A gente tem meninos de escola pública que não tinham recursos pra essas coisas. A escolinha chegou a ter 160 alunos interessados em aprender. Hoje acabou esse apoio, foi tudo embora e estamos na maior dificuldade. Não podemos manter a escola, só a banda. Os meninos vêm fazendo todo mês uma apresentação lá no Pelourinho, mostrando o que eles aprenderam e estão tocando muito bonito. É emocionante ver e saber que eles aprenderam isso por minha causa, espelhados no que a gente fez aqui, no que a gente toca. E tem uma autenticidade nessa música. Apesar das influências, mas é uma música, um instrumento, uma história criada por nós mesmos. Isso já vem de Dodô e Osmar, com a criação dos instrumentos maciços. 

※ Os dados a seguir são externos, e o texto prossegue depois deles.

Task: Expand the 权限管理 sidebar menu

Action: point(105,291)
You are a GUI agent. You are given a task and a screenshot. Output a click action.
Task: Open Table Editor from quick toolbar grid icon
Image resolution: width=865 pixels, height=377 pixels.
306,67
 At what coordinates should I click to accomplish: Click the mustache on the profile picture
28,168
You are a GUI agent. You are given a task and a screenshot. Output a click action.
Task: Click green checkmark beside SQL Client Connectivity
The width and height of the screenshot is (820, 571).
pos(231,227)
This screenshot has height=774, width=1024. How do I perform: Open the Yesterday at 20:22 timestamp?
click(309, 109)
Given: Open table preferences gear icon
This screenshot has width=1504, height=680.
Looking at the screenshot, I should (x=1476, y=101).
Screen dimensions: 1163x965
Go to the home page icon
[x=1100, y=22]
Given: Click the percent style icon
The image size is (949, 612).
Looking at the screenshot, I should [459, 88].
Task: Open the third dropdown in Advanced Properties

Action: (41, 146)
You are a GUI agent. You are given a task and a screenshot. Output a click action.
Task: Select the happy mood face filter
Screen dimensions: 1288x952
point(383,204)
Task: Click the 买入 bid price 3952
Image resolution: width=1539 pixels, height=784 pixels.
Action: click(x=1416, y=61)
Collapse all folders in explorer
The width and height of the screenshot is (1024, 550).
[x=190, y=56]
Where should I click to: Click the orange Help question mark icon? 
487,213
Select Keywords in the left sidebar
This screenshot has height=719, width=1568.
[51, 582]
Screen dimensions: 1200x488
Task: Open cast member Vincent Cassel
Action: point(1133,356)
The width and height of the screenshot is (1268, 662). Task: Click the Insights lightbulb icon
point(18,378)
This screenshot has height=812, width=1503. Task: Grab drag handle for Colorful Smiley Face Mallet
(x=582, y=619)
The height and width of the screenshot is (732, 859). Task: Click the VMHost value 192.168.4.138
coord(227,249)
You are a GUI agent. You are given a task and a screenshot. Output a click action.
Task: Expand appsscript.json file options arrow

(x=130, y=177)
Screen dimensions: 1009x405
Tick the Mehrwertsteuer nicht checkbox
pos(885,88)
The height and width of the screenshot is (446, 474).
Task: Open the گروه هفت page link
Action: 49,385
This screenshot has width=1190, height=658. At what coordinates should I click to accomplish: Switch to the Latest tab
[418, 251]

Uma coisa que eu gosto sempre de lembrar, eles foram muito juntos os dois. Eles trabalharam sempre numa parceria muito bonita, muito bacana. O Dodô morreu mais cedo, em 1978, e meu pai carregava o nome dele, “Dodô, meu inesquecível amigo, meu parceiro”. Eles se integraram. “Nós fizemos o trio, nós fizemos as músicas”. 
Inclusive, o Dodô era eletrotécnico, e quando houve a falência dele da parte de oficina meu pai disse: “Dodô, venha comigo na metalúrgica”. E Dodô entrou com meu pai. Então era uma parceria bonita, que a gente, como já houve uma propaganda em Salvador, quando quiseram dividir a Bahia: “Não podemos dividir isso daqui e nem um Dodô de Osmar”. Essa parceria é tão bonita e sempre motivou a gente, os Irmãos Macêdo, a manter o nome Dodô e Osmar e a história, porque é isso que faz sobreviver tudo isso que foi feito. Tem que ser mostrado, tem que ser contado. Até no trio a gente às vezes conta um pouco, porque o povo tem que saber, tem que lembrar. E vem muita gente de fora que não sabe. 


É engraçado, porque no aniversário do axé music uma apresentadora de televisão de São Paulo falou: “Ah, vocês que começaram isso tudo, como é que foi há 30 anos?”. Quer dizer, 30 anos de axé! (risos). Eu falei: “Como assim, 30 anos atrás? Essa banda aqui tem 40. E a gente traz uma história que vem desde 1950. O trio elétrico não foi inventado há 30 anos pelo axé music”. O pessoal perde essa noção, porque o axé teve tanta projeção dos artistas, que o pessoal que vem acha que foi e mistura tudo. 


É bom a gente lembrar, e a gente faz esse Irmãos Macêdo lá na Casa do Comércio, que vamos fazer o último agora na sexta-feira, justamente pra contar a história que é anterior e o que a gente está fazendo até hoje. Então, é importante que se conte que o axé está dentro desse histórico todo. E como eu falei, o trio elétrico é de todos, é pra todos comemorarem que estamos fazendo 70 anos de trio elétrico, que é a razão de ser desse Carnaval e por isso nós estamos aqui.